Although I can tell you all sorts of little bits and pieces about the story, part of my struggle with this novel was trying to understand just what Pompey really felt about things. She (Pompey/Stevie Smith) expects the reader to work a little, but I had a hard time teasing out the inner feelings and grander meanings. Let me give you a couple examples.
"As a baby I was rather cynical. I wrote a poem about it which I will now give you. It will break up the page for you, and something fresh to the eye helps the tired brain and aids concentration. I dare say you find it hard to concentrate? Never mind, the great thing is never to mind. Just keep on trying, and one day you may figure as a case-sheet in one of those books the smarties write, that have such high-up titles, they would look well on any drawing-room table, like one I have in mind at the moment--'The Economics of Fatigue and Unrest."
I appreciate her humor, she knew how I was feeling, so she must have known her story would be a challenge. She tells the reader straight out that they had better be up for the challenge or maybe not even bother. But I persisted (even though maybe I should have been one of those not bothering!). It was how she often would segue from one thought to another (usually seamlessly, though not in any way less confusing) when she would lose me. I would know she was telling me something important, and then...

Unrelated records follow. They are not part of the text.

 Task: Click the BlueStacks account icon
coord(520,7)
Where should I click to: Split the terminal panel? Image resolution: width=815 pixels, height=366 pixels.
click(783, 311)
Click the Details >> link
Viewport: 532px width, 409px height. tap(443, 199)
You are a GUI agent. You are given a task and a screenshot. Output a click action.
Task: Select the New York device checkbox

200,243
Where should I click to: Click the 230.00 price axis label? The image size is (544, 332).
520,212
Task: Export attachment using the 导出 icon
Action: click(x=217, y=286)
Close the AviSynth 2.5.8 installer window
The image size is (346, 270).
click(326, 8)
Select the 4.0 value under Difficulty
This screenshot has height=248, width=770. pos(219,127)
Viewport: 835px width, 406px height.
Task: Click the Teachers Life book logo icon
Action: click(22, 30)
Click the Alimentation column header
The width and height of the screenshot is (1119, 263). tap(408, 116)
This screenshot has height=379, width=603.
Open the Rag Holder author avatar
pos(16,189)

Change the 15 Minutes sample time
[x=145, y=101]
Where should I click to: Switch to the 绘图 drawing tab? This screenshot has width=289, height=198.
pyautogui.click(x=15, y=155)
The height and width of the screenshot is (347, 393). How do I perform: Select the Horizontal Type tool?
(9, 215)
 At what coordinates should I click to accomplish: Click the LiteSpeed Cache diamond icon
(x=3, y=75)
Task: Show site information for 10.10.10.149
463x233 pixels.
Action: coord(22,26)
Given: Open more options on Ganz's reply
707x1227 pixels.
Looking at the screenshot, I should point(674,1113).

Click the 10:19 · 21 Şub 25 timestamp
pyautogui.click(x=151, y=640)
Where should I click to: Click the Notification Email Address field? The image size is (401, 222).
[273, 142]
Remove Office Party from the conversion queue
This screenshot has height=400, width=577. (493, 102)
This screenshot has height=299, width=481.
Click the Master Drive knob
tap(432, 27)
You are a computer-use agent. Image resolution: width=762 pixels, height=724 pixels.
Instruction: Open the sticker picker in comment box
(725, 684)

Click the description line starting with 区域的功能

"So what do I mean by this vulgarity and stupidity? There was once a man that read Swinburne. This boy had read Swinburne. So? So that's the boy that read Swinburne. And by and by and by he was still never getting any further than being the boy that read Swinburne. But by and by I remember he was also reading Kipling. That gave him a line on the army. And he remembered he read the Bible."
Okay, so I am taking this out of context, but do you see how circuitous things become? I never did figure out what she meant by that vulgarity and stupidity. No doubt it was there, but my mind had moved on and lost the thread. But there are some very entertaining and clever passages as well that elicited a chuckle or two.
"...I will say now that William makes excellent coffee, and rightly prides himself on his coffee, so afterwards we were drinking a very great deal of this excellent coffee, and eating a very great many ginger biscuits, that were rather flabby I remember, but the ginger flavor was still left. And if they had lost that hard brittleness that young ginger biscuits have, I did not say so, I was feeling very kind and mellowed myself by now, and I should not have been so unkind as to say: William, your biscuits are flabby. No."
So, this was an interesting reading experience. I'm glad I read it, but it was a struggle at times. I'm not a poetry reader and I wonder if that is somehow tied up into my appreciation of it (she being a poet). She uses a lot of imagery that I just couldn't quite get (also part of my problem reading poetry). This is probably a book best understood (in my case anyway) as a reread after a little discussion or extracurricular reading. And it probably didn't help that I rushed through the last half this weekend! Now I'm off to see what the other Slaves have to say about it and hope that the discussion might shed further light on it.